> [Exercise objective]: Copy out every line below without alteration.
Records supplied START
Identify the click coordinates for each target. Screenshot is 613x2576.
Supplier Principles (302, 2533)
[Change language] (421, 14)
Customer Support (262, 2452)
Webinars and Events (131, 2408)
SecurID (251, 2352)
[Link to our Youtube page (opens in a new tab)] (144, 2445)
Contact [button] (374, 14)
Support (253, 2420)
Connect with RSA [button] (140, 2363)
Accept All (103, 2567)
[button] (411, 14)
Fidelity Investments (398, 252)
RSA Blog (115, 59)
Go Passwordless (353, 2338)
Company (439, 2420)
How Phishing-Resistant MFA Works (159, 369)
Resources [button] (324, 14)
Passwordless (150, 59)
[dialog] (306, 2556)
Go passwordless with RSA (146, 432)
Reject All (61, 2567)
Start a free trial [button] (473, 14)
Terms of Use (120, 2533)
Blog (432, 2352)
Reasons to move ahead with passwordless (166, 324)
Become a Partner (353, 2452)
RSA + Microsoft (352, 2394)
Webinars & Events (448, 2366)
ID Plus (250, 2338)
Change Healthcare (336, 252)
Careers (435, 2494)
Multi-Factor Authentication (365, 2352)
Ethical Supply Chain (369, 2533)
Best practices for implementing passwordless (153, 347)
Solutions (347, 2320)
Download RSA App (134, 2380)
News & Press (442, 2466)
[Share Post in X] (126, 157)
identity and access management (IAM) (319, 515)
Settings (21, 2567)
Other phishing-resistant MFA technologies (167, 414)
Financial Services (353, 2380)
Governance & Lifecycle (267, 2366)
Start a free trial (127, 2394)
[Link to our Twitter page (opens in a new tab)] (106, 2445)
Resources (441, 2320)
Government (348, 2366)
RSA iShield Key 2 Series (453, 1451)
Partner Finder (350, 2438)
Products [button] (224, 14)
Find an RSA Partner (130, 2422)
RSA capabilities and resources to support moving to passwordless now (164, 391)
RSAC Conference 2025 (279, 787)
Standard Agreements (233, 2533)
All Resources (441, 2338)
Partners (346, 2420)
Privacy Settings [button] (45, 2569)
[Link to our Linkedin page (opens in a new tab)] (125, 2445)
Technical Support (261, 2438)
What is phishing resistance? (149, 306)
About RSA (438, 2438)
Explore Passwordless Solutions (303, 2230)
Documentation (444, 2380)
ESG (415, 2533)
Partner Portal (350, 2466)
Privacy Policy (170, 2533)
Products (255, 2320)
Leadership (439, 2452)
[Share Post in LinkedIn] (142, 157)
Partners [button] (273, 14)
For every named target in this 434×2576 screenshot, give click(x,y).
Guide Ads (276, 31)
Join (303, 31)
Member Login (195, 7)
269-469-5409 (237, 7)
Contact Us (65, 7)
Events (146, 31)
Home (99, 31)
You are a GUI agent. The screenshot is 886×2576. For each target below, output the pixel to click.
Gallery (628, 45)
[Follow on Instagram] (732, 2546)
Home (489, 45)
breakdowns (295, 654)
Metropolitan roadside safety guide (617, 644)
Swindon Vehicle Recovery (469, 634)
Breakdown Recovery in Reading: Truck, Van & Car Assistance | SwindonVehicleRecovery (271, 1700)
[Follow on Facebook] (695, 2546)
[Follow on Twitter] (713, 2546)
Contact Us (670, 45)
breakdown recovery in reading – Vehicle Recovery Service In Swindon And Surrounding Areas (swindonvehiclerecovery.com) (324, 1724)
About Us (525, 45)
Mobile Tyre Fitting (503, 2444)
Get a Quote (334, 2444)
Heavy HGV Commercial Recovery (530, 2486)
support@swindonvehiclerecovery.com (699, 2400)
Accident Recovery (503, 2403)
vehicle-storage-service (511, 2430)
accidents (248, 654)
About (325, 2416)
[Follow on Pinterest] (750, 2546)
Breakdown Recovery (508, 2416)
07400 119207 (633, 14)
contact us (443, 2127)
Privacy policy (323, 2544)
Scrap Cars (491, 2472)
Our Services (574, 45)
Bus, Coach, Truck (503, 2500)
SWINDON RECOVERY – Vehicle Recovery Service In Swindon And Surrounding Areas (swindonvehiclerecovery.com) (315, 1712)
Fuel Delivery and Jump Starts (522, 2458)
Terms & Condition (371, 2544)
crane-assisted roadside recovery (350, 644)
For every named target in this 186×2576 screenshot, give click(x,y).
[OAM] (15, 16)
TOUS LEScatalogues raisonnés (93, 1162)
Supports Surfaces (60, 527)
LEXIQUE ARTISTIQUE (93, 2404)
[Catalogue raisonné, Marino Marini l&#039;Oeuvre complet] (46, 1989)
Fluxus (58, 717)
Records supplied END
> [Exercise solution]:
Identify the click coordinates for each target. Screenshot is 613x2576.
Supplier Principles (302, 2533)
[Change language] (421, 14)
Customer Support (262, 2452)
Webinars and Events (131, 2408)
SecurID (251, 2352)
[Link to our Youtube page (opens in a new tab)] (144, 2445)
Contact [button] (374, 14)
Support (253, 2420)
Connect with RSA [button] (140, 2363)
Accept All (103, 2567)
[button] (411, 14)
Fidelity Investments (398, 252)
RSA Blog (115, 59)
Go Passwordless (353, 2338)
Company (439, 2420)
How Phishing-Resistant MFA Works (159, 369)
Resources [button] (324, 14)
Passwordless (150, 59)
[dialog] (306, 2556)
Go passwordless with RSA (146, 432)
Reject All (61, 2567)
Start a free trial [button] (473, 14)
Terms of Use (120, 2533)
Blog (432, 2352)
Reasons to move ahead with passwordless (166, 324)
Become a Partner (353, 2452)
RSA + Microsoft (352, 2394)
Webinars & Events (448, 2366)
ID Plus (250, 2338)
Change Healthcare (336, 252)
Careers (435, 2494)
Multi-Factor Authentication (365, 2352)
Ethical Supply Chain (369, 2533)
Best practices for implementing passwordless (153, 347)
Solutions (347, 2320)
Download RSA App (134, 2380)
News & Press (442, 2466)
[Share Post in X] (126, 157)
identity and access management (IAM) (319, 515)
Settings (21, 2567)
Other phishing-resistant MFA technologies (167, 414)
Financial Services (353, 2380)
Governance & Lifecycle (267, 2366)
Start a free trial (127, 2394)
[Link to our Twitter page (opens in a new tab)] (106, 2445)
Resources (441, 2320)
Government (348, 2366)
RSA iShield Key 2 Series (453, 1451)
Partner Finder (350, 2438)
Products [button] (224, 14)
Find an RSA Partner (130, 2422)
RSA capabilities and resources to support moving to passwordless now (164, 391)
RSAC Conference 2025 (279, 787)
Standard Agreements (233, 2533)
All Resources (441, 2338)
Partners (346, 2420)
Privacy Settings [button] (45, 2569)
[Link to our Linkedin page (opens in a new tab)] (125, 2445)
Technical Support (261, 2438)
What is phishing resistance? (149, 306)
About RSA (438, 2438)
Explore Passwordless Solutions (303, 2230)
Documentation (444, 2380)
ESG (415, 2533)
Partner Portal (350, 2466)
Privacy Policy (170, 2533)
Products (255, 2320)
Leadership (439, 2452)
[Share Post in LinkedIn] (142, 157)
Partners [button] (273, 14)
For every named target in this 434×2576 screenshot, give click(x,y).
Guide Ads (276, 31)
Join (303, 31)
Member Login (195, 7)
269-469-5409 (237, 7)
Contact Us (65, 7)
Events (146, 31)
Home (99, 31)
You are a GUI agent. The screenshot is 886×2576. For each target below, output the pixel to click.
Gallery (628, 45)
[Follow on Instagram] (732, 2546)
Home (489, 45)
breakdowns (295, 654)
Metropolitan roadside safety guide (617, 644)
Swindon Vehicle Recovery (469, 634)
Breakdown Recovery in Reading: Truck, Van & Car Assistance | SwindonVehicleRecovery (271, 1700)
[Follow on Facebook] (695, 2546)
[Follow on Twitter] (713, 2546)
Contact Us (670, 45)
breakdown recovery in reading – Vehicle Recovery Service In Swindon And Surrounding Areas (swindonvehiclerecovery.com) (324, 1724)
About Us (525, 45)
Mobile Tyre Fitting (503, 2444)
Get a Quote (334, 2444)
Heavy HGV Commercial Recovery (530, 2486)
support@swindonvehiclerecovery.com (699, 2400)
Accident Recovery (503, 2403)
vehicle-storage-service (511, 2430)
accidents (248, 654)
About (325, 2416)
[Follow on Pinterest] (750, 2546)
Breakdown Recovery (508, 2416)
07400 119207 (633, 14)
contact us (443, 2127)
Privacy policy (323, 2544)
Scrap Cars (491, 2472)
Our Services (574, 45)
Bus, Coach, Truck (503, 2500)
SWINDON RECOVERY – Vehicle Recovery Service In Swindon And Surrounding Areas (swindonvehiclerecovery.com) (315, 1712)
Fuel Delivery and Jump Starts (522, 2458)
Terms & Condition (371, 2544)
crane-assisted roadside recovery (350, 644)
For every named target in this 186×2576 screenshot, give click(x,y).
[OAM] (15, 16)
TOUS LEScatalogues raisonnés (93, 1162)
Supports Surfaces (60, 527)
LEXIQUE ARTISTIQUE (93, 2404)
[Catalogue raisonné, Marino Marini l&#039;Oeuvre complet] (46, 1989)
Fluxus (58, 717)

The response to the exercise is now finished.